■ **Instructions for the task**
When the line with "Select the DumpFile entry name" comes up, set it down and every later line to the end of the data, exactly and without pictures.

[Screenshot grounding data]
* * * *

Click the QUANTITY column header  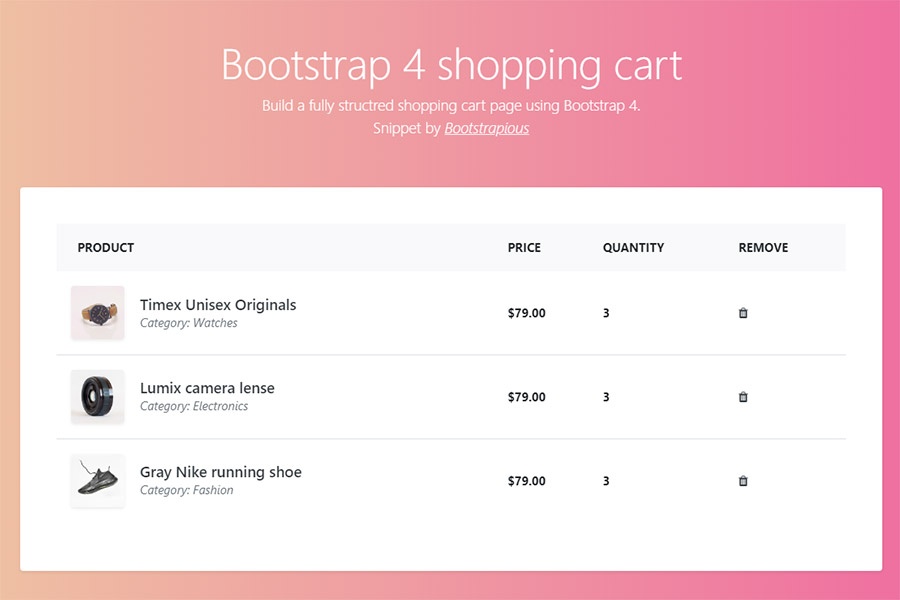click(x=632, y=247)
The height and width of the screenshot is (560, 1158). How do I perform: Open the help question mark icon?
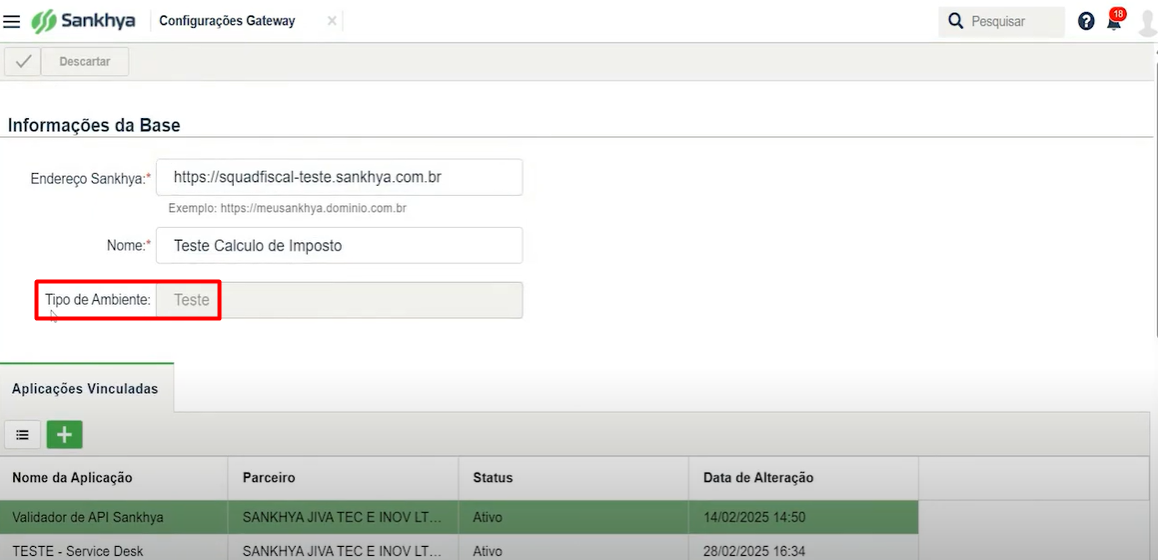pyautogui.click(x=1086, y=21)
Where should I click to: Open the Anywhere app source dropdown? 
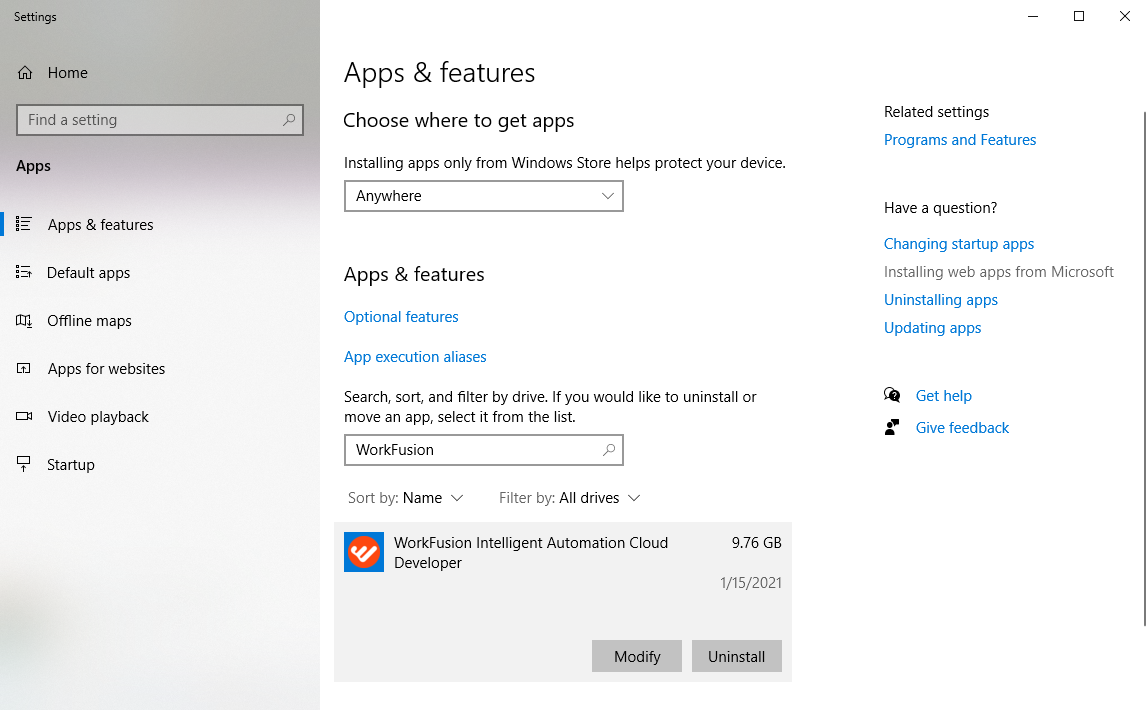click(x=484, y=196)
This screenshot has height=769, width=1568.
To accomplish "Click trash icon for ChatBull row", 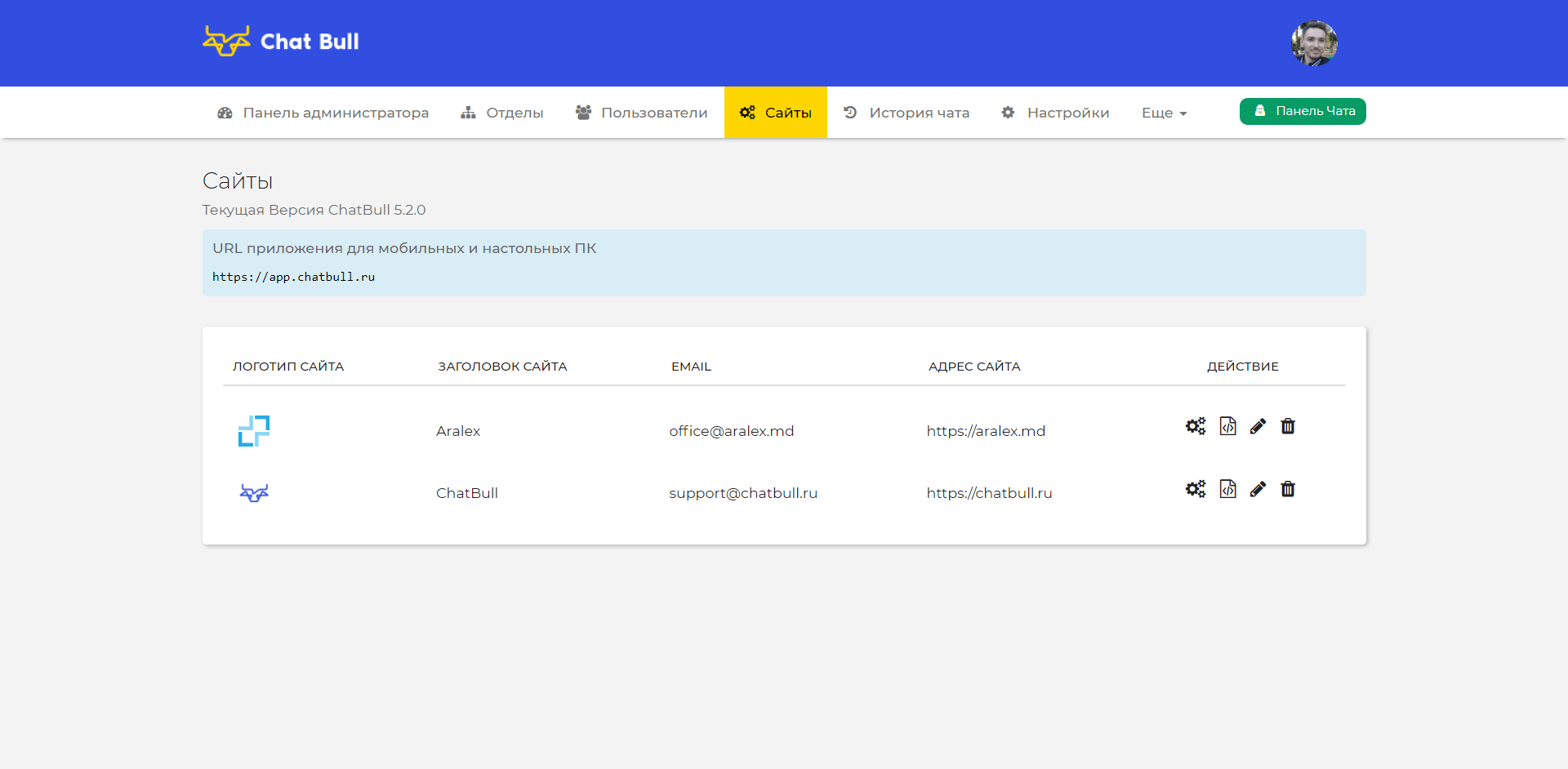I will [x=1288, y=489].
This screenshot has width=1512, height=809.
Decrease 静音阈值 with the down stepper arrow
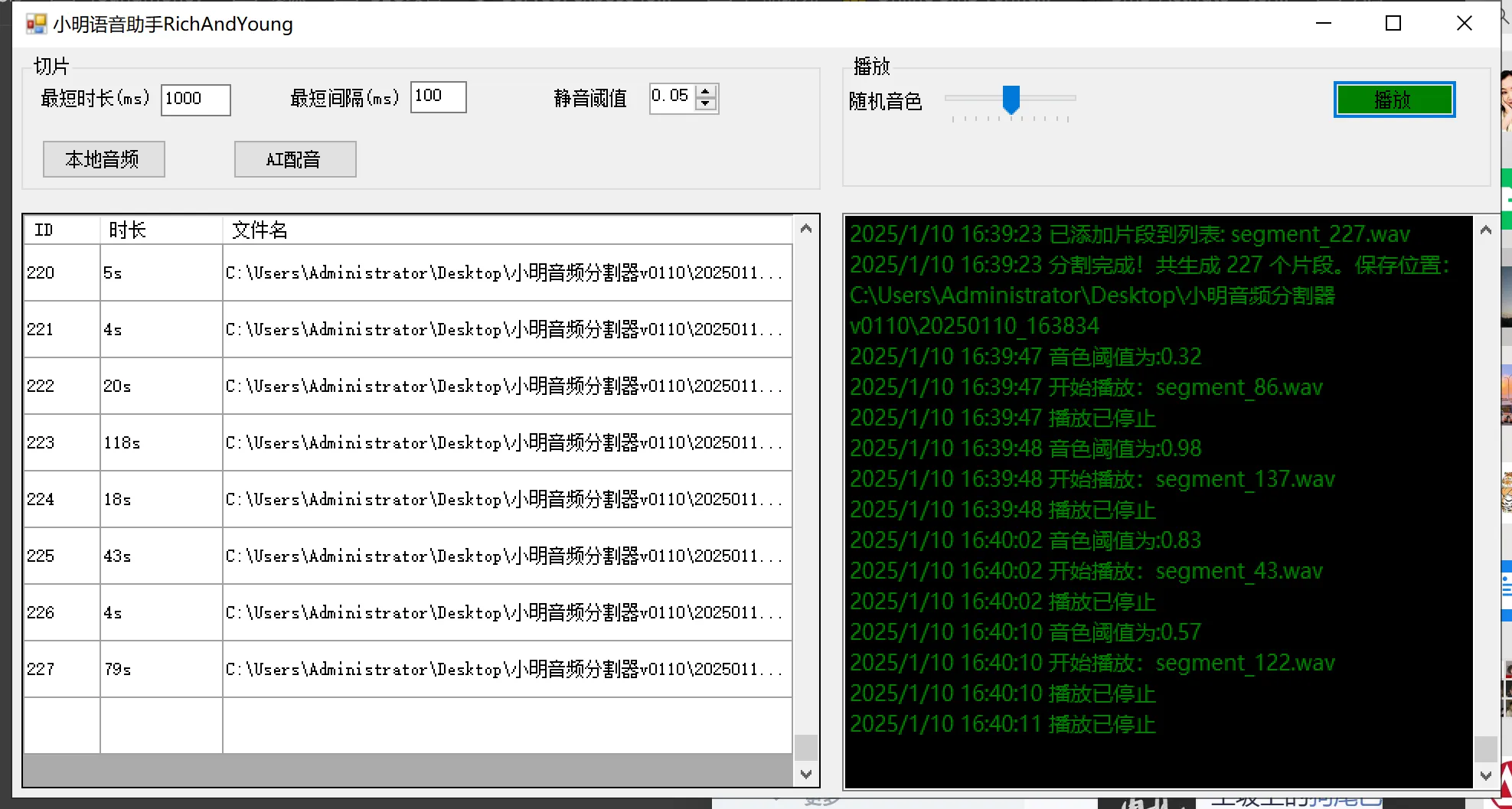(706, 104)
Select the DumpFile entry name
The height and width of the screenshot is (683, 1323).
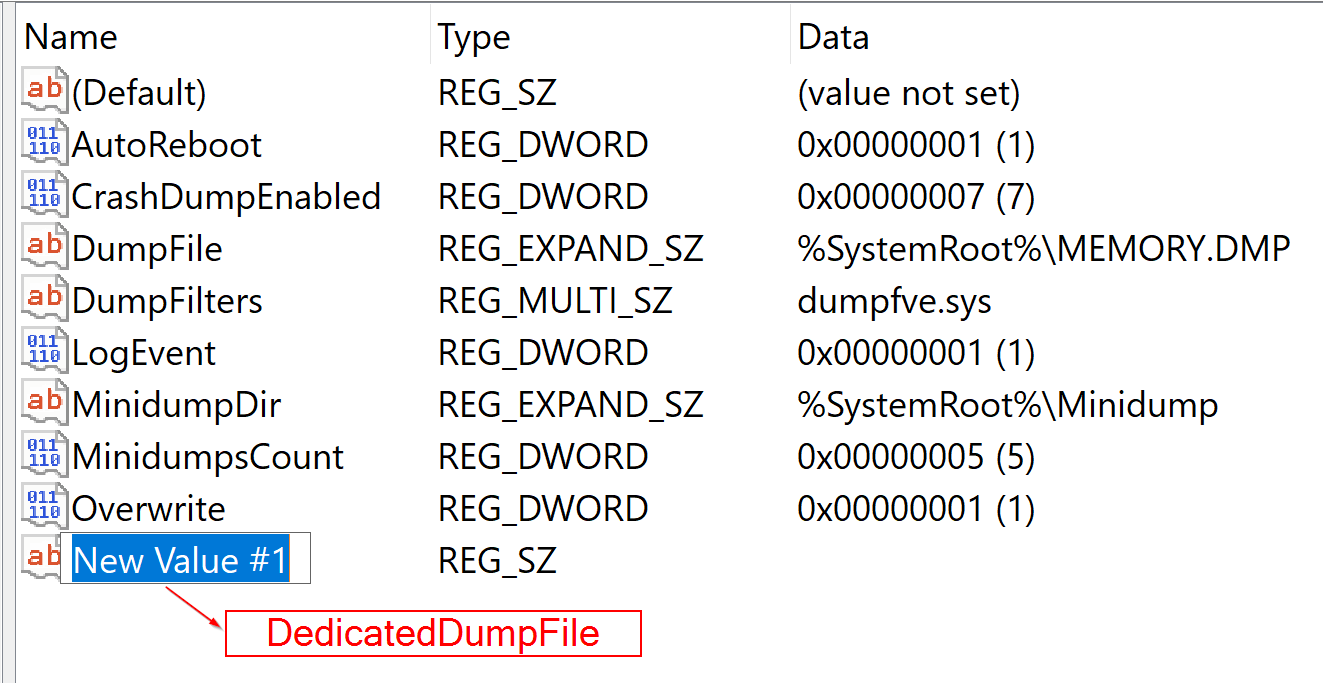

* * * *

■ **Result of the task**
Select the DumpFile entry name
The height and width of the screenshot is (683, 1323).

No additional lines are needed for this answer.